Le 14 juin 2015, le peuple et les cantons voteront sur l’initiative de l’Union des étudiants de Suisse (UNES) dite « Initiative sur les bourses d’études ». Celle-ci veut attribuer à la Confédération la compétence de légiférer en matière d’octroi d’aides à la formation destinées aux étudiants des hautes écoles et autres institutions d’enseignement supérieur (formation tertiaire).

En l’état actuel, la compétence en matière de bourses d’étude est cantonale. Si la Confédération peut certes verser aux cantons de l’argent afin qu’ils délivrent eux-mêmes des bourses, Berne ne peut délimiter le cercle des récipiendaires éventuels au-delà de la question de leur nationalité ou de leur capacité à terminer la formation envisagée.

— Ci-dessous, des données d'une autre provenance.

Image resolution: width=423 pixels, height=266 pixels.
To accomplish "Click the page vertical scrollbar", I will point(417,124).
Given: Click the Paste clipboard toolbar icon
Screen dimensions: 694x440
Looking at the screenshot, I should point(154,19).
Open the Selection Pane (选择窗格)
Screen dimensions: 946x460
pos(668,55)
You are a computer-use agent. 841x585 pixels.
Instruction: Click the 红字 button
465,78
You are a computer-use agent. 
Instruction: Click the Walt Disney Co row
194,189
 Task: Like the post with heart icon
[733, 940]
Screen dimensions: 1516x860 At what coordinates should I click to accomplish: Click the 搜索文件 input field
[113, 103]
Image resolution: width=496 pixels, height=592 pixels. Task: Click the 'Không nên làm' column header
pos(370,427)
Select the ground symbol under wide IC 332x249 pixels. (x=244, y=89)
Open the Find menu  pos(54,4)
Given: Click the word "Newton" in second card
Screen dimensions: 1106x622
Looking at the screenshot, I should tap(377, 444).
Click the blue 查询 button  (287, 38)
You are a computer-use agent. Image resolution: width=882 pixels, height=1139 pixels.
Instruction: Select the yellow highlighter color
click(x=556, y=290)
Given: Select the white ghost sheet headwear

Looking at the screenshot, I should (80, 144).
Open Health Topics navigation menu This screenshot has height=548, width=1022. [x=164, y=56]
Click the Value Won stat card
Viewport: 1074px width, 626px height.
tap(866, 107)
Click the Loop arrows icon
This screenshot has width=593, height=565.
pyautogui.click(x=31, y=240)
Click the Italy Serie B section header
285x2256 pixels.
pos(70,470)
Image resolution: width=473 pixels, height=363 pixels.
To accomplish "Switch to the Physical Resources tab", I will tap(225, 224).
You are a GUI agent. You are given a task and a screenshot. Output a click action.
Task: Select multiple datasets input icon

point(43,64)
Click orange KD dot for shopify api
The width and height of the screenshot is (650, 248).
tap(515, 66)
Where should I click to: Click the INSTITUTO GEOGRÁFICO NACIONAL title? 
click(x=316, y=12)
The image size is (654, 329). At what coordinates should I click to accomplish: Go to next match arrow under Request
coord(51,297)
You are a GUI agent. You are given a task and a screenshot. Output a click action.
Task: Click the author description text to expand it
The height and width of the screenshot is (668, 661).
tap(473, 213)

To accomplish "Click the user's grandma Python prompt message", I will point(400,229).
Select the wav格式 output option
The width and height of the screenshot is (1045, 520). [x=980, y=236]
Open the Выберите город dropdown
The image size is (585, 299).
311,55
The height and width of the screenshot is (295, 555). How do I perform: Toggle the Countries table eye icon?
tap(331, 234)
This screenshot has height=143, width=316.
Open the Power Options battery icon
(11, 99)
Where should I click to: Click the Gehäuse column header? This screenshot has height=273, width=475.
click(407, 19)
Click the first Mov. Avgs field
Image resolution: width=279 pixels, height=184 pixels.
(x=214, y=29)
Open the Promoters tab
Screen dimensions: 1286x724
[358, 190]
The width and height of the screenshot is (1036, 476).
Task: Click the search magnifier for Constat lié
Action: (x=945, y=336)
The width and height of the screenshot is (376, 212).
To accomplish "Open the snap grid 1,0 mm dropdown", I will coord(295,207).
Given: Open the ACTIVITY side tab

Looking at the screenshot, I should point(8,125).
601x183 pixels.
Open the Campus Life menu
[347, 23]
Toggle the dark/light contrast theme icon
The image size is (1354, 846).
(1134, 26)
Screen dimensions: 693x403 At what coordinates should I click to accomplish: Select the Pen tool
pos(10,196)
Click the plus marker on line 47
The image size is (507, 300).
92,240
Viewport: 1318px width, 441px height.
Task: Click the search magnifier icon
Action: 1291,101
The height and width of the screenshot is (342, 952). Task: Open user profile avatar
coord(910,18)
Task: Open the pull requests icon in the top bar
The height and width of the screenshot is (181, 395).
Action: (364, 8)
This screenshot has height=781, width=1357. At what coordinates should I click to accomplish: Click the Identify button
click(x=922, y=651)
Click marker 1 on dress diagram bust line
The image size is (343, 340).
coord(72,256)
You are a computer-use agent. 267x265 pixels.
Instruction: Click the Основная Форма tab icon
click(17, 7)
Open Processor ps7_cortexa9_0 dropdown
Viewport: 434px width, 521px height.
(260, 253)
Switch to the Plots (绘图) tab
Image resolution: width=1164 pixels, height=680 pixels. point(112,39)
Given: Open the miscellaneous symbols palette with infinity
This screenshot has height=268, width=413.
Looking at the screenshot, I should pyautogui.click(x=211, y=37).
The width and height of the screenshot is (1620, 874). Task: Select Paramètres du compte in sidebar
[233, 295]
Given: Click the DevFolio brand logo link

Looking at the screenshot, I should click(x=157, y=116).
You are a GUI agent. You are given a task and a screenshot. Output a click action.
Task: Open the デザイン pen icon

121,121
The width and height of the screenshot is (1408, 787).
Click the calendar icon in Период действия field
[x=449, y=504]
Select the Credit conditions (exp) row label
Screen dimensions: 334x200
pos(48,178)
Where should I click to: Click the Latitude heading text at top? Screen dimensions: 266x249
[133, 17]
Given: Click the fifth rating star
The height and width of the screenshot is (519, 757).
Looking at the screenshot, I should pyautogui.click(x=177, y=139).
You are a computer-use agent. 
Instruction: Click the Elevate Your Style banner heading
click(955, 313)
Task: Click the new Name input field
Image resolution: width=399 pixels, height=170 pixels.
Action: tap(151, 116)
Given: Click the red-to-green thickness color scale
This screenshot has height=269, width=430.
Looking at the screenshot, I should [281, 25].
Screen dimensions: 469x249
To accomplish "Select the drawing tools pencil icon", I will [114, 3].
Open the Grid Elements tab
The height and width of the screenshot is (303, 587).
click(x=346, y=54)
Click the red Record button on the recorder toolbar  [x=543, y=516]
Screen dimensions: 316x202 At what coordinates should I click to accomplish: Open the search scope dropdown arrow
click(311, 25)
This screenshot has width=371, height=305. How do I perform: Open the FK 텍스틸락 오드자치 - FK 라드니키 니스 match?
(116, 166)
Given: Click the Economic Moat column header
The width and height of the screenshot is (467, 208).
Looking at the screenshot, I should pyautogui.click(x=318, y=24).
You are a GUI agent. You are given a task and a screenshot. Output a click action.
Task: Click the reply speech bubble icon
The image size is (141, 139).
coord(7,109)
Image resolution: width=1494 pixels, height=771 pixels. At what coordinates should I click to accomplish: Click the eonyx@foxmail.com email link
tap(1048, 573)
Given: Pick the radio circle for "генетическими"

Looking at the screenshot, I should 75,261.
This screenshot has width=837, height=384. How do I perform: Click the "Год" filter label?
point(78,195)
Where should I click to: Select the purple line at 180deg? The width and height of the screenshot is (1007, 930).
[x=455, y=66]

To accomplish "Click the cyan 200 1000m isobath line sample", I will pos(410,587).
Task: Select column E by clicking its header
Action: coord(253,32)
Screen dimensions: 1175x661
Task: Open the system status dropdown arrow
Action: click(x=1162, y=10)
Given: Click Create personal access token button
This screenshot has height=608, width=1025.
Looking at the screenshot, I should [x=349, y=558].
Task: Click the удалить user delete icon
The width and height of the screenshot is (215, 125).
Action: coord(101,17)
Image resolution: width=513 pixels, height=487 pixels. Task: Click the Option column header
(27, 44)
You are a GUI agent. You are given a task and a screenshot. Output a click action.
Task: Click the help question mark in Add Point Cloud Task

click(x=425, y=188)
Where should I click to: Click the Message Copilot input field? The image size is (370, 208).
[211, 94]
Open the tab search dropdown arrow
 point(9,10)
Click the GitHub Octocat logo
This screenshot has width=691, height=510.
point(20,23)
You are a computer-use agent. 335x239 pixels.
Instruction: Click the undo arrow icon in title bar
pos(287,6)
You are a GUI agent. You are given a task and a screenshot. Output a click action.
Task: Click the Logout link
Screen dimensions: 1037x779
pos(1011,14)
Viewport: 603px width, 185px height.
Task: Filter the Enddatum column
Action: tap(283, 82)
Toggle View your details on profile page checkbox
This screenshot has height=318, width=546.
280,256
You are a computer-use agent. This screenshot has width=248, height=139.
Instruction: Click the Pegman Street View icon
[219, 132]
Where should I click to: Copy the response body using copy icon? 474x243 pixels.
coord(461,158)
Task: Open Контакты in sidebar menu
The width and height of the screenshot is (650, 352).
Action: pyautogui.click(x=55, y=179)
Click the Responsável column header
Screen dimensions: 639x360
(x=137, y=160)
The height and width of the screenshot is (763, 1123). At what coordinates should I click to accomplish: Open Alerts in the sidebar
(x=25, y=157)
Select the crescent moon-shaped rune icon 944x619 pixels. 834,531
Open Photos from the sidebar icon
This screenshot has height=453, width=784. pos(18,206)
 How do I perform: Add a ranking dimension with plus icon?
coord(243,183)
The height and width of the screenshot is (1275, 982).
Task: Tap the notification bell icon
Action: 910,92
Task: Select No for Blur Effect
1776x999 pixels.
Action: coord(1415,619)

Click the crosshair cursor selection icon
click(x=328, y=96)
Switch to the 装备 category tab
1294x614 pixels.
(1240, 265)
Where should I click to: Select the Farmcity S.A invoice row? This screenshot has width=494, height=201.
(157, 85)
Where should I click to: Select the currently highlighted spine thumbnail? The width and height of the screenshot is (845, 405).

Le 18 juin 2009, les directeurs cantonaux de l’instruction publique ont adopté le concordat intercantonal sur l’harmonisation des régimes de bourses d’étude. Seize cantons en sont signataires. Ce concordat est le fruit d’un très long travail de négociations intercantonales. En vigueur depuis le 1er mars 2013, il vise notamment à garantir le maintien du droit à la bourse malgré un éventuel changement de domicile. Il fixe en outre des conditions minimales d’obtention d’une bourse, ainsi que des tarifs standards. Les cantons signataires ont jusqu’en 2018 pour intégrer le concordat dans leur législation.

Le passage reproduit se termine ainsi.